• What you need to do:
[A] Please echo the forum thread on building an AV room, word for word and in full.
[B] Gather each line of the listing that contains the string "Instruction", matching case exactly.

• Given text:
----------

AV room from scratch-where to start?

nugat

New Member
Jan 26, 2016
10
0
0
#1
I am entertaining an idea to build an AV room from scratch, connected to my countryside home with a passage.
Where to start the research? What to read? It is not going to happen this year or even next, rather in several years.
Also my budget is reasonably adequate, not high-end. The purpose is to have a universal family entertainment place: multichannel HT, stereo music room, not an exotic audiophile den. It can be windowless but should be friendly inside. I'd love to have library book shelves on three walls and the screen on the fourth. Leather armchairs and sofas type of interior, no ugly soundtraps, screens or such. I do not want to get pro designers involved at this stage as not to waste their time. It might go nowhere in the end. I will appreciate any help pointing me in the right research direction.
I'm based in Europe but US experience very much welcome.
 
Jan 29, 2014
983
0
0
Cape Town South Africa
#2
you can do treatments that are very aesthetic
To start with , build the biggest you can , and make sure the room follows the golden ratio and that you have symmetry where you are going to put your speakers
I would NOT build windowless...

----------

• The records:
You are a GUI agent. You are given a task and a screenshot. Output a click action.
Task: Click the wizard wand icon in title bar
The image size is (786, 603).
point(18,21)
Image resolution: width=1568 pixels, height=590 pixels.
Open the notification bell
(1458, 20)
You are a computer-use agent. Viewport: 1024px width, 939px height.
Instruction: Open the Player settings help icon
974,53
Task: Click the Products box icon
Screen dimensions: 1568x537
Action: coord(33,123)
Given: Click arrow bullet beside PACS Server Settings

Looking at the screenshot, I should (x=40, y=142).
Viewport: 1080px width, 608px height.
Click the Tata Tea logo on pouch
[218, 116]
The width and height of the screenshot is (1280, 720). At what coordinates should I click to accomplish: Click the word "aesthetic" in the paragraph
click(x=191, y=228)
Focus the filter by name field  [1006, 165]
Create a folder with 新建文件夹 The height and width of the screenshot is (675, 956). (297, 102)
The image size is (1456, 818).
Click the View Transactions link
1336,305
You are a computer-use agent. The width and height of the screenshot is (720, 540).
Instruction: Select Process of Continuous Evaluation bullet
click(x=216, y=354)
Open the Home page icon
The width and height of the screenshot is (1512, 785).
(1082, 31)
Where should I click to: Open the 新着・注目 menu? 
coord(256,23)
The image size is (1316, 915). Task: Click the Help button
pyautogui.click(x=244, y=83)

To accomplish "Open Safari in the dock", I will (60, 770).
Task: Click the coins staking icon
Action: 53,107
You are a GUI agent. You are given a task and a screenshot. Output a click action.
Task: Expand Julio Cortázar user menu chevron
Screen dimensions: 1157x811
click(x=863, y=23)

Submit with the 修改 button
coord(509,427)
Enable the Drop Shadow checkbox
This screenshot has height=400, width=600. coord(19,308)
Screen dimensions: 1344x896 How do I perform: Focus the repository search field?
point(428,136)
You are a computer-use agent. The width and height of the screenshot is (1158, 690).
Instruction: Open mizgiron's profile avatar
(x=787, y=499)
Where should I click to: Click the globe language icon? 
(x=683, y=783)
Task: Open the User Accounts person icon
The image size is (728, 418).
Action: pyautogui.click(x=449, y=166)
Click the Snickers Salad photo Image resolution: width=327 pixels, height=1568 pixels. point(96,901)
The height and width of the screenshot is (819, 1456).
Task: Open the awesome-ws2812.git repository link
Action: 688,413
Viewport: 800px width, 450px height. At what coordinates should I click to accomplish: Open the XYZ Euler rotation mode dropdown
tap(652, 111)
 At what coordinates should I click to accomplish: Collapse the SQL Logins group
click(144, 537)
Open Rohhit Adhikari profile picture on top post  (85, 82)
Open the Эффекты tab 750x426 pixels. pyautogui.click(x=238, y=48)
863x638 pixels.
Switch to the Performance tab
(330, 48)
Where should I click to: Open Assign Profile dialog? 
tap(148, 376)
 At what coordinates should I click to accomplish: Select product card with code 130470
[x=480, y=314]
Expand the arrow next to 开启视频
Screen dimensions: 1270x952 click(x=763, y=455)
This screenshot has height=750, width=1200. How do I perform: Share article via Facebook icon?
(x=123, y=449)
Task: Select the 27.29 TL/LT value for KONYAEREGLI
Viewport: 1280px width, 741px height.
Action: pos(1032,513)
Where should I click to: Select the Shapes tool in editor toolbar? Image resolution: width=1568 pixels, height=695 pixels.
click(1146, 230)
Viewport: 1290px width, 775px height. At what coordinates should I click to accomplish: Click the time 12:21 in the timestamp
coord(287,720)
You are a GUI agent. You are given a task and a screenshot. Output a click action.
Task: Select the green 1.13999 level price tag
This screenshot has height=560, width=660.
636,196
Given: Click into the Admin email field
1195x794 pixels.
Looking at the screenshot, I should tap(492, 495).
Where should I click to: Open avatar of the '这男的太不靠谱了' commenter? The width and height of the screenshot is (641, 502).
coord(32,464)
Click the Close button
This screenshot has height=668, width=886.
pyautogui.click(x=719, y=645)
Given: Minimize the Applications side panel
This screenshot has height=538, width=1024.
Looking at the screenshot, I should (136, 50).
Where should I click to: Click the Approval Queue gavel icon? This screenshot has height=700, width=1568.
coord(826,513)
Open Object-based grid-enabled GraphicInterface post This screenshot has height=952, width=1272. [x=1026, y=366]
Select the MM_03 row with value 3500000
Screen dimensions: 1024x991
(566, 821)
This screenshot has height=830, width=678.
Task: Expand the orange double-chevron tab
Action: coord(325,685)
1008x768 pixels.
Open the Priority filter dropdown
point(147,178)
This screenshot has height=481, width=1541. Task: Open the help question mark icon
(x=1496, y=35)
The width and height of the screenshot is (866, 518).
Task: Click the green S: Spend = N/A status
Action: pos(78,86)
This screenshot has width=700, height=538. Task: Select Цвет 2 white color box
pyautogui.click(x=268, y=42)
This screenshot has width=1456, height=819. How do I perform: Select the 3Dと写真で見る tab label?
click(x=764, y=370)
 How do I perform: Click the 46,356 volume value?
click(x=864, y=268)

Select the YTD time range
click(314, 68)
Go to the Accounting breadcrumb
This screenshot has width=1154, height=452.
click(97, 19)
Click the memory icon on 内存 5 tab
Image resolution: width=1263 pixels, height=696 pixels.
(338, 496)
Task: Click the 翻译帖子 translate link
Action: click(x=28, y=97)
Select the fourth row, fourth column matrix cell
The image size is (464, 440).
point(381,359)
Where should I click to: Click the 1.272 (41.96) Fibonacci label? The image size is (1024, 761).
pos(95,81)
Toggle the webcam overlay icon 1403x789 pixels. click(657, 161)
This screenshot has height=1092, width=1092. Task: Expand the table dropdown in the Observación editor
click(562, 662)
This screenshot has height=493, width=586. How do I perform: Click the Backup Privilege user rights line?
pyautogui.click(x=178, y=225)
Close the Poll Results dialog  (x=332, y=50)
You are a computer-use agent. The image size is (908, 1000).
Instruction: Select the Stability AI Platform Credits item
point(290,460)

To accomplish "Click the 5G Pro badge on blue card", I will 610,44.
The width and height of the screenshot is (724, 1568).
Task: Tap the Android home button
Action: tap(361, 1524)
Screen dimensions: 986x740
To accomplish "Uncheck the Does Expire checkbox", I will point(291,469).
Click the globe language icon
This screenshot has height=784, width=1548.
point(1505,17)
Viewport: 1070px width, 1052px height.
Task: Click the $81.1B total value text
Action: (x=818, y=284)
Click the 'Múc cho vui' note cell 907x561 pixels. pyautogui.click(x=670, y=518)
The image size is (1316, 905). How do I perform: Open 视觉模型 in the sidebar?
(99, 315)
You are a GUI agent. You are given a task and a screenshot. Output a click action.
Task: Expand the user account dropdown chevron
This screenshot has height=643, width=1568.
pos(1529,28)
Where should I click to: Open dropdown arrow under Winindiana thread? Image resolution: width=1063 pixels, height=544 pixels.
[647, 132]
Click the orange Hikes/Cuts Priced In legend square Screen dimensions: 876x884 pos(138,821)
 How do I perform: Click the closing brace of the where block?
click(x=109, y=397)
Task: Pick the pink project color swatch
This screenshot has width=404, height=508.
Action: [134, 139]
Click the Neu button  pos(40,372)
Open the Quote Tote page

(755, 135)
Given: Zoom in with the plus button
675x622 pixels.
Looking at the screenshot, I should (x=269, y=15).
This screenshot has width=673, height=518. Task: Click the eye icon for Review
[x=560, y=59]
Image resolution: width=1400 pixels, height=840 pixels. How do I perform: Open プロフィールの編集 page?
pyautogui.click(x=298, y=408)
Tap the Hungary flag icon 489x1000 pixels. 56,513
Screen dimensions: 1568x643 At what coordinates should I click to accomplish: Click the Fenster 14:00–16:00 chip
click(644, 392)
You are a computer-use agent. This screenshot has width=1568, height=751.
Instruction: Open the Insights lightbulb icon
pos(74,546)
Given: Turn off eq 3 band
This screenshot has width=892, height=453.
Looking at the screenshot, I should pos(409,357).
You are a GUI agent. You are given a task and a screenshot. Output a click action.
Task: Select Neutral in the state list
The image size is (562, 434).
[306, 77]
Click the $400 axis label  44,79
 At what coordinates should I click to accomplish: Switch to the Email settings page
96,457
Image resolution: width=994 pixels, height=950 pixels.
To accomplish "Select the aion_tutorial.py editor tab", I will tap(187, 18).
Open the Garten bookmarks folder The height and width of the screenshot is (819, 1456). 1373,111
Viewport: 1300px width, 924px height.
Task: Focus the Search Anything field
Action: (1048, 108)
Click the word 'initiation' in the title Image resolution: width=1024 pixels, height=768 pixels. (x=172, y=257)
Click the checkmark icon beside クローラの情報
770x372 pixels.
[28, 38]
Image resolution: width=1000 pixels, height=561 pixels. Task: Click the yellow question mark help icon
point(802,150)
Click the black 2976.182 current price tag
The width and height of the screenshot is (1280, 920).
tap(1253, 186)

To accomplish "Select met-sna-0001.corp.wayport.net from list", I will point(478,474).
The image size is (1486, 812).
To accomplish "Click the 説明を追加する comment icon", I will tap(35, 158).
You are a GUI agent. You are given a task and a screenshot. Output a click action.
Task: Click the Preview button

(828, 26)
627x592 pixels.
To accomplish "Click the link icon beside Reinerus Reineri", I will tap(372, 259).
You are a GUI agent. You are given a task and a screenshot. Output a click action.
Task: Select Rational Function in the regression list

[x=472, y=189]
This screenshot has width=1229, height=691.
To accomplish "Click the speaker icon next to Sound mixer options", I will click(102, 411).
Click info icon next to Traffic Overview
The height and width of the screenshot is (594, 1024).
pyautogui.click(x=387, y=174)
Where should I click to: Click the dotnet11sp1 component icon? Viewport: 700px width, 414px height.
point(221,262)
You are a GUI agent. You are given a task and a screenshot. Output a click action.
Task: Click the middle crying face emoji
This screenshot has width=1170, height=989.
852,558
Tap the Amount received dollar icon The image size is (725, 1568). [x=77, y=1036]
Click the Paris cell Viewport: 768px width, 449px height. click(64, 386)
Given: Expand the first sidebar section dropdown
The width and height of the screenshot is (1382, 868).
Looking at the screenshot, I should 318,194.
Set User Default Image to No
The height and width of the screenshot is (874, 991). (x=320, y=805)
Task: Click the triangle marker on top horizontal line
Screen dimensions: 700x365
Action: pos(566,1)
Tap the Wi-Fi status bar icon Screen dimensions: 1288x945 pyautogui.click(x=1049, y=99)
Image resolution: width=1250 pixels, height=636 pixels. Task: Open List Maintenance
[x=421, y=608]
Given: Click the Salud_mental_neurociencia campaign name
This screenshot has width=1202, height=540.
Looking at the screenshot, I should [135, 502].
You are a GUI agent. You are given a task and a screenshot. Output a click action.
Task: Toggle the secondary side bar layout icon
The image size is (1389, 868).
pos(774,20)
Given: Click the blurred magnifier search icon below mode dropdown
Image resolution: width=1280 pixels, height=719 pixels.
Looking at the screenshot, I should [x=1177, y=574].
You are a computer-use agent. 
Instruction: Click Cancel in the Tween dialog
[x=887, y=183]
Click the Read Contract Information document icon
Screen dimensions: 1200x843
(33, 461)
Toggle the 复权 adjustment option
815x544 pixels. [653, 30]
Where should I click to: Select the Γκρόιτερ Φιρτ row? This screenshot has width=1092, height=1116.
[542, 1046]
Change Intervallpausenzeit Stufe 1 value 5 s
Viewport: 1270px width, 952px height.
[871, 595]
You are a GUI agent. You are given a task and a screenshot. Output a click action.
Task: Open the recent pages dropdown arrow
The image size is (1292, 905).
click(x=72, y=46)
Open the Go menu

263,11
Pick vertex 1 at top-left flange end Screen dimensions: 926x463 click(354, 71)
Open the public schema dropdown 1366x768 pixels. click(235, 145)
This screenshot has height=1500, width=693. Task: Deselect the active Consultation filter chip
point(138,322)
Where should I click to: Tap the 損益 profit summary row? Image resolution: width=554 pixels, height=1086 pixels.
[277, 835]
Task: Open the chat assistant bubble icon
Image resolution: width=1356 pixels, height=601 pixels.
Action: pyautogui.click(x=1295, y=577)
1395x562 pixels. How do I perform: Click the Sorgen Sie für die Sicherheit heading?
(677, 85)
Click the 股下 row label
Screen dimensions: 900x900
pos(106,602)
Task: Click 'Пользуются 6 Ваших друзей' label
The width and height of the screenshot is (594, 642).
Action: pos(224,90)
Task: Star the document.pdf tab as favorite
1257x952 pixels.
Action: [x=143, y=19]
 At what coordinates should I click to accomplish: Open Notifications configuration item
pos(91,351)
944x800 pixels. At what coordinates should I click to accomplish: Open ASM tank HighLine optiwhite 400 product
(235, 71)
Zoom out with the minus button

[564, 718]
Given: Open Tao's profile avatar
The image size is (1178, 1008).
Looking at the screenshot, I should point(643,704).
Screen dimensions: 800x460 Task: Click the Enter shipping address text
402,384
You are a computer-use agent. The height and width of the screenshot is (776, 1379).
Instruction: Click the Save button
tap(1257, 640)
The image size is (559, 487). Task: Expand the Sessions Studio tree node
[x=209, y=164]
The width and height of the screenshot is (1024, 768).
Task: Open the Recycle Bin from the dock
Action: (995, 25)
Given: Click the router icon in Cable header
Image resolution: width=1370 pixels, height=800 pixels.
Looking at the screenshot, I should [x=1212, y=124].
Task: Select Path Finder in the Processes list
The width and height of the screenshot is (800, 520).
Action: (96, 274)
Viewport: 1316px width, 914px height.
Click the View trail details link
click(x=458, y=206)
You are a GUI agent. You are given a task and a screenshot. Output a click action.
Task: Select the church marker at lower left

----------

• Solutions below:
[A]
AV room from scratch-where to start?

nugat

New Member
Jan 26, 2016
10
0
0
#1
I am entertaining an idea to build an AV room from scratch, connected to my countryside home with a passage.
Where to start the research? What to read? It is not going to happen this year or even next, rather in several years.
Also my budget is reasonably adequate, not high-end. The purpose is to have a universal family entertainment place: multichannel HT, stereo music room, not an exotic audiophile den. It can be windowless but should be friendly inside. I'd love to have library book shelves on three walls and the screen on the fourth. Leather armchairs and sofas type of interior, no ugly soundtraps, screens or such. I do not want to get pro designers involved at this stage as not to waste their time. It might go nowhere in the end. I will appreciate any help pointing me in the right research direction.
I'm based in Europe but US experience very much welcome.
 
Jan 29, 2014
983
0
0
Cape Town South Africa
#2
you can do treatments that are very aesthetic
To start with , build the biggest you can , and make sure the room follows the golden ratio and that you have symmetry where you are going to put your speakers
I would NOT build windowless...

[B]
Instruction: Open the Player settings help icon
Instruction: Select Process of Continuous Evaluation bullet
Instruction: Open mizgiron's profile avatar
Instruction: Select the Stability AI Platform Credits item
Instruction: Open the Insights lightbulb icon
Instruction: Click Cancel in the Tween dialog
Instruction: Click the Save button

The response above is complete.